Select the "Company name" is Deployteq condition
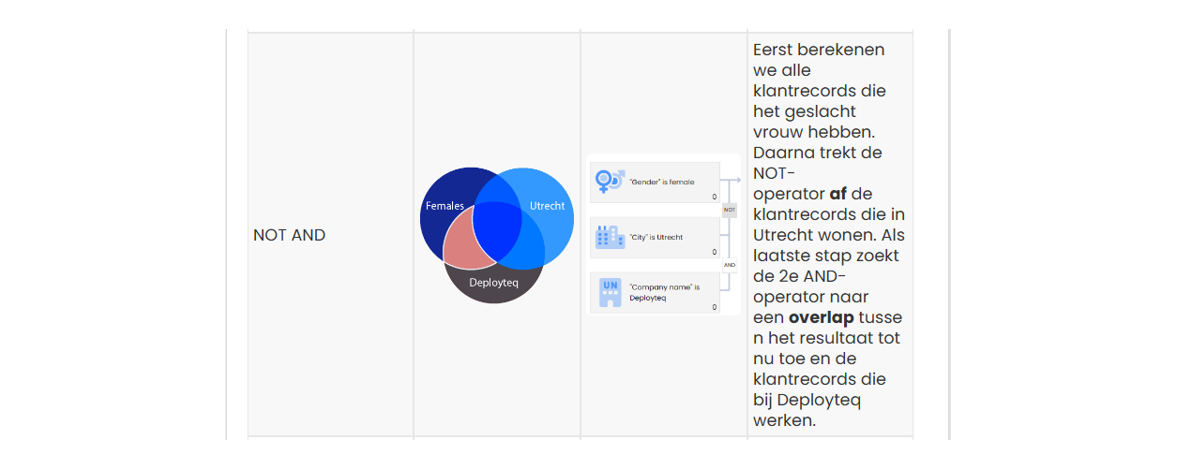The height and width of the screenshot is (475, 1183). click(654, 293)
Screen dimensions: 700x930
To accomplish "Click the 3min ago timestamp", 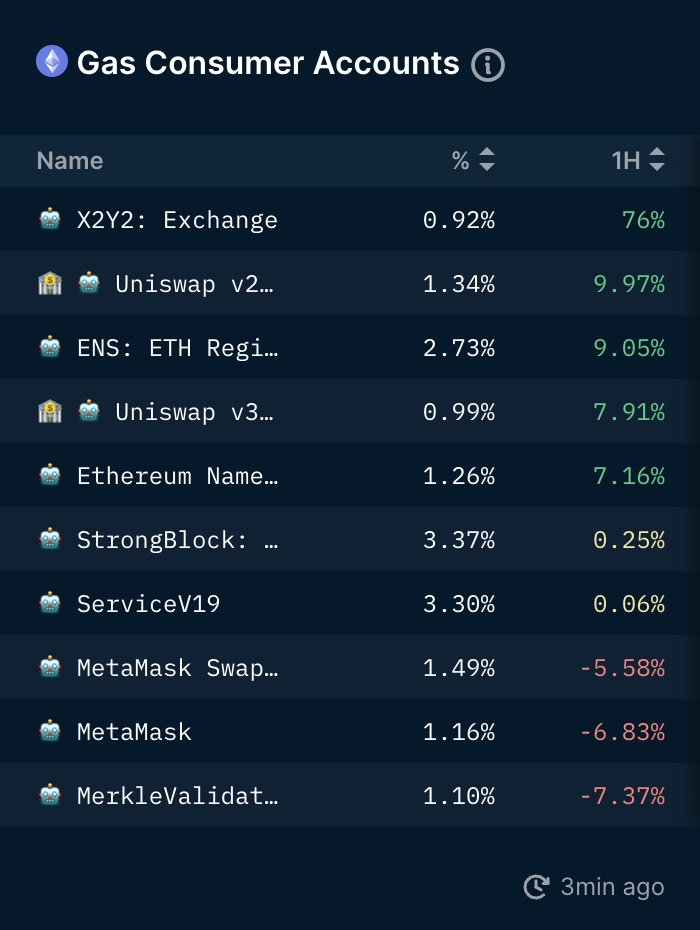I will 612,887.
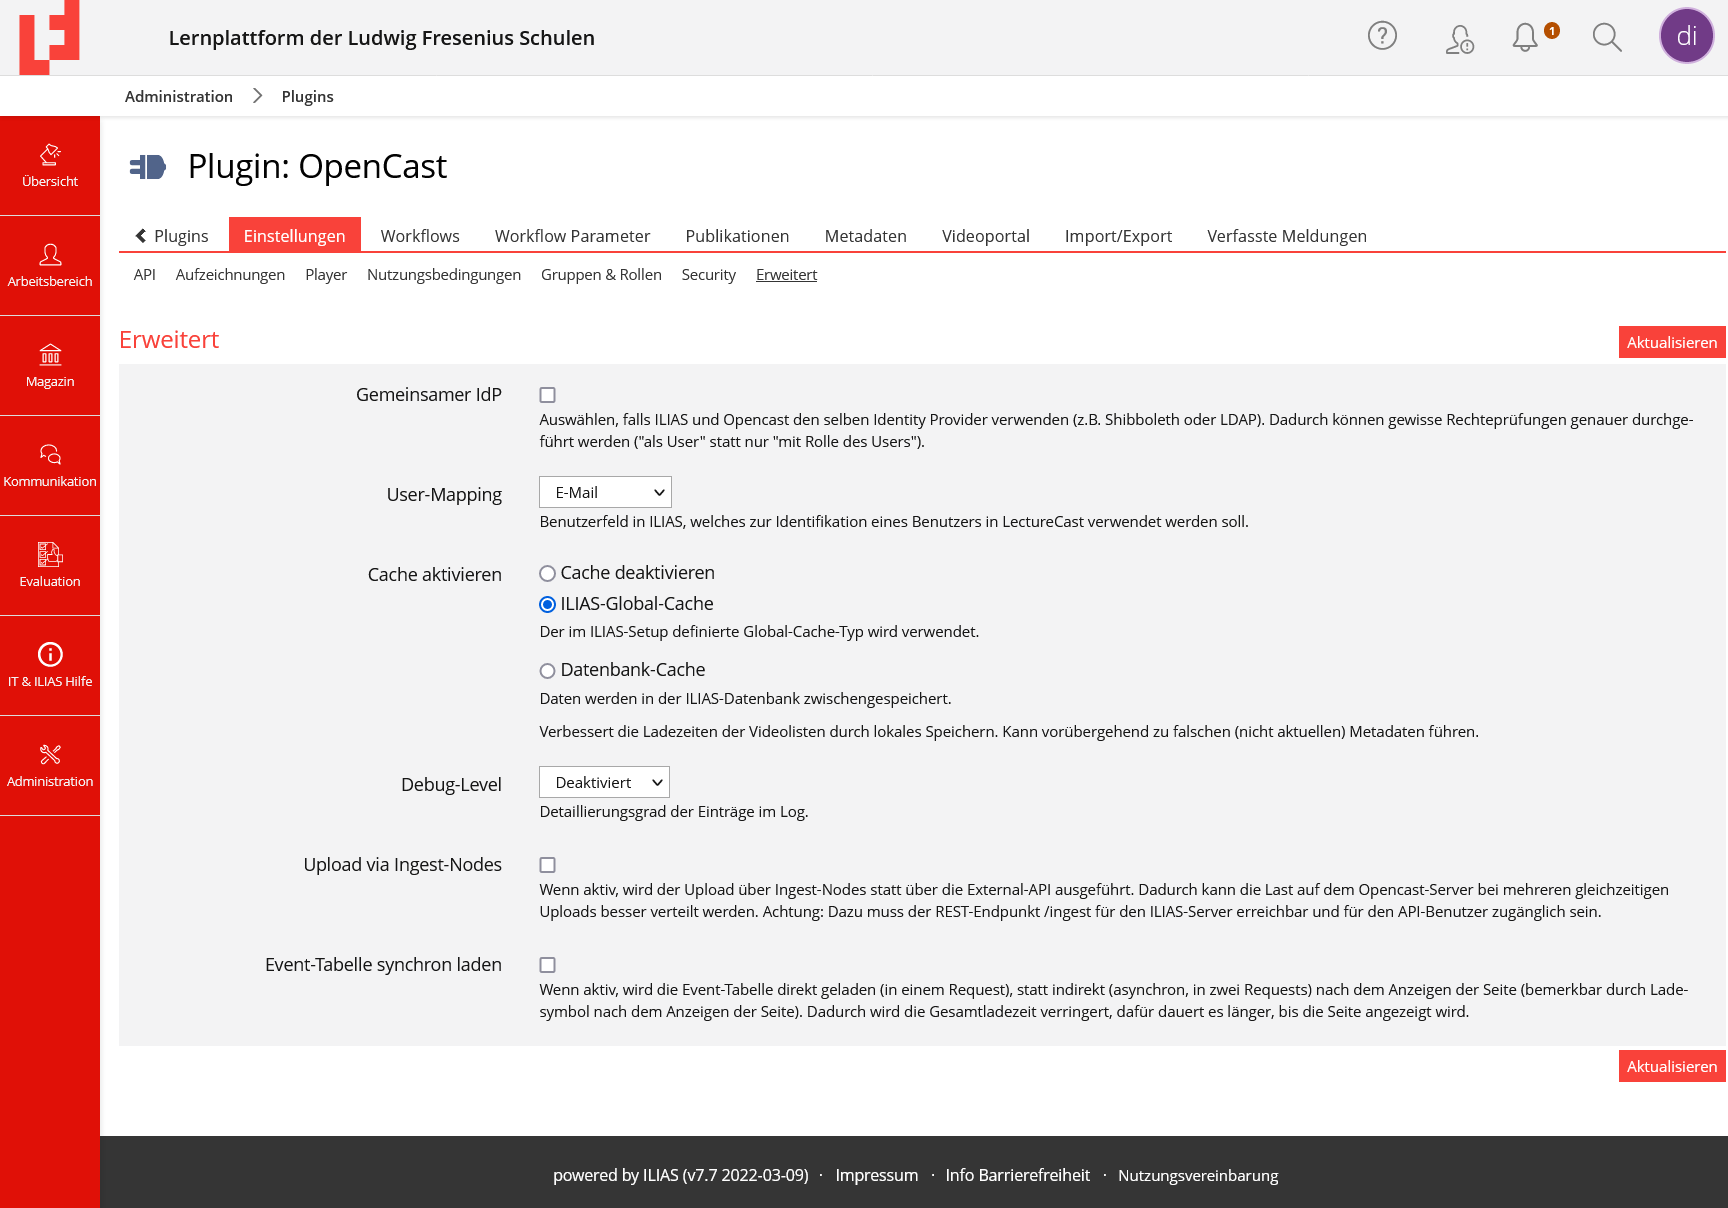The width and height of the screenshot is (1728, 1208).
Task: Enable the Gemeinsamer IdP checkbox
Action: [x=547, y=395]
□ □ □ □ □ □ □
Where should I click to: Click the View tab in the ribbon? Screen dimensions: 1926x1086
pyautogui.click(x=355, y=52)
□ □ □ □ □ □ □
Task:
Rewrite the items from the line with "Where should I" to the line with "pyautogui.click(x=355, y=52)", keeping the requests, and raise every coordinate in the answers by 76.

Task result:
Where should I click to: Click the View tab in the ribbon? Screen dimensions: 1926x1086
pyautogui.click(x=431, y=128)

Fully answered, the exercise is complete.